# [Stored data]
□ □ □ □ □ □ □

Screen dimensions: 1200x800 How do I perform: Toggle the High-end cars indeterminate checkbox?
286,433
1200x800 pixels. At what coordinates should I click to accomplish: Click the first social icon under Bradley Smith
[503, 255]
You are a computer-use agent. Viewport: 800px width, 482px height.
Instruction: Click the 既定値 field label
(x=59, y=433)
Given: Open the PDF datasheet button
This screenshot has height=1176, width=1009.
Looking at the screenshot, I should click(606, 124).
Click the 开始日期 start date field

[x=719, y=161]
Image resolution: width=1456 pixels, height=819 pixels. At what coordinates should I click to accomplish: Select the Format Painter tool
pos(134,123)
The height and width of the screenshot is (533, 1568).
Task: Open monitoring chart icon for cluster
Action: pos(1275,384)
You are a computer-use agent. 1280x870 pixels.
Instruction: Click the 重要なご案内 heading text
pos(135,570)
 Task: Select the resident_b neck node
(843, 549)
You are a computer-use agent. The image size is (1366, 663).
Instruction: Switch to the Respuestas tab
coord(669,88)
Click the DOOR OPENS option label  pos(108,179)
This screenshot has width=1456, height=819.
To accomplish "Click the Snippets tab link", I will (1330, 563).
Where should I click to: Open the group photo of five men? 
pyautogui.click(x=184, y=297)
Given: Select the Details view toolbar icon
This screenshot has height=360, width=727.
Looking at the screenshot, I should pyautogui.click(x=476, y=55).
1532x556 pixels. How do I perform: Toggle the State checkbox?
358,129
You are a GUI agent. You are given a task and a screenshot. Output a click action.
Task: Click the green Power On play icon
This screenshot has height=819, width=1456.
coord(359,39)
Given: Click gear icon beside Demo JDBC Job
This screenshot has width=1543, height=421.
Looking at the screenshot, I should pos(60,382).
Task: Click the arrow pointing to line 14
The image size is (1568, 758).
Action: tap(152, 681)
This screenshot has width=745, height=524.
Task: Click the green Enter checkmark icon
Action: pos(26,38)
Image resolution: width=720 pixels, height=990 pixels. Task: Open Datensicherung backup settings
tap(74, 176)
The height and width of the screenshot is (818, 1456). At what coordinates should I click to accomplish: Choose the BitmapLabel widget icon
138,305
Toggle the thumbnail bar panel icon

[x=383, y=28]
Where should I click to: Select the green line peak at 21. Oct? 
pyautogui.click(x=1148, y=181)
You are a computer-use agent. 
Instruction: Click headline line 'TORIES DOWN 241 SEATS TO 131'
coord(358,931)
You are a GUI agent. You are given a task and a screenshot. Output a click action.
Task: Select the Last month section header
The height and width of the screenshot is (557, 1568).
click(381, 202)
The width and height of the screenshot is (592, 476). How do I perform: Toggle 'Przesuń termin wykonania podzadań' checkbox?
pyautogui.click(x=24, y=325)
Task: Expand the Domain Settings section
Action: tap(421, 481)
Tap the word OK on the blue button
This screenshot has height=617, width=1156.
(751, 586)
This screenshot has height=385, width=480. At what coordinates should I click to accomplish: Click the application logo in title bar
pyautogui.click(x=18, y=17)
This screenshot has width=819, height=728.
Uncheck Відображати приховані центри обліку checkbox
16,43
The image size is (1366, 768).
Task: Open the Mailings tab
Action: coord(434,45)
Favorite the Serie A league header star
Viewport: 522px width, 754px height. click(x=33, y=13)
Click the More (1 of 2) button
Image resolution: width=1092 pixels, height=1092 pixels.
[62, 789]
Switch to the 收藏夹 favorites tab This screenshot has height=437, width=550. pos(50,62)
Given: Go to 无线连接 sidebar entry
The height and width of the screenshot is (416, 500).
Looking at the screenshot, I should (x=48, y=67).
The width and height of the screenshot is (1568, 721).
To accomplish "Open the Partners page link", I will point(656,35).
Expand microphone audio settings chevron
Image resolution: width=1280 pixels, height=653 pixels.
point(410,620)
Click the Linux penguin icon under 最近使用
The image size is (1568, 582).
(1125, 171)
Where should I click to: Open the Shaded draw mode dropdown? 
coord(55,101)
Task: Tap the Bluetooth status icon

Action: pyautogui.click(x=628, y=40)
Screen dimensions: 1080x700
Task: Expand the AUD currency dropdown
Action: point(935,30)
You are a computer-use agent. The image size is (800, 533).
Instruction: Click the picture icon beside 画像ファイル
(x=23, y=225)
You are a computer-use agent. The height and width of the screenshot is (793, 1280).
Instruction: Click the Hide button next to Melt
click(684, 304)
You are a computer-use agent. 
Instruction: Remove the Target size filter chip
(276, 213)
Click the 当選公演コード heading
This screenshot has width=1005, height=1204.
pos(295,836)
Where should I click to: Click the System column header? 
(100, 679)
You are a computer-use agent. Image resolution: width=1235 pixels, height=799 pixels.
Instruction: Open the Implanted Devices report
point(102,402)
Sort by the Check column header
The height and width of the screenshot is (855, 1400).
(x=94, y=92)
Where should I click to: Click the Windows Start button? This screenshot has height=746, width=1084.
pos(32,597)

□ □ □ □ □ □ □

# [The request]
Extract the lines of the listing from the line containing "You are a computer-use agent. 1280x870" through the line containing "will (1330, 563).", copying each one verbatim.

# [Exercise output]
You are a computer-use agent. 1280x870 pixels.
Instruction: Click the 重要なご案内 heading text
pos(135,570)
 Task: Select the resident_b neck node
(843, 549)
You are a computer-use agent. The image size is (1366, 663).
Instruction: Switch to the Respuestas tab
coord(669,88)
Click the DOOR OPENS option label  pos(108,179)
This screenshot has width=1456, height=819.
To accomplish "Click the Snippets tab link", I will (1330, 563).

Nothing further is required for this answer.